[[ DATA, beginning ]]

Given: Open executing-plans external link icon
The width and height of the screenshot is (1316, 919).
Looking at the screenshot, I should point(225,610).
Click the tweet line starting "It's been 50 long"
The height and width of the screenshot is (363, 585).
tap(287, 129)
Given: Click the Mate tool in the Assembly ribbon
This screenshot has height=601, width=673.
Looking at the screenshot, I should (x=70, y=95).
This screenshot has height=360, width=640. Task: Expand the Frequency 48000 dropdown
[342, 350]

[[ DATA, end ]]
[[ DATA, beginning ]]

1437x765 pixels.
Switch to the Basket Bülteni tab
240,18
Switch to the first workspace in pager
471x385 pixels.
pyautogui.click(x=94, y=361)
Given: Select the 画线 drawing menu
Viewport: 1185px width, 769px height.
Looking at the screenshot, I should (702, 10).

[[ DATA, end ]]

_YOUR OBJECTIVE_
Scan the entries above, and wherever a line holds the string "Given", copy it.

_EXPECTED ANSWER_
Given: Open executing-plans external link icon
Given: Click the Mate tool in the Assembly ribbon
Given: Select the 画线 drawing menu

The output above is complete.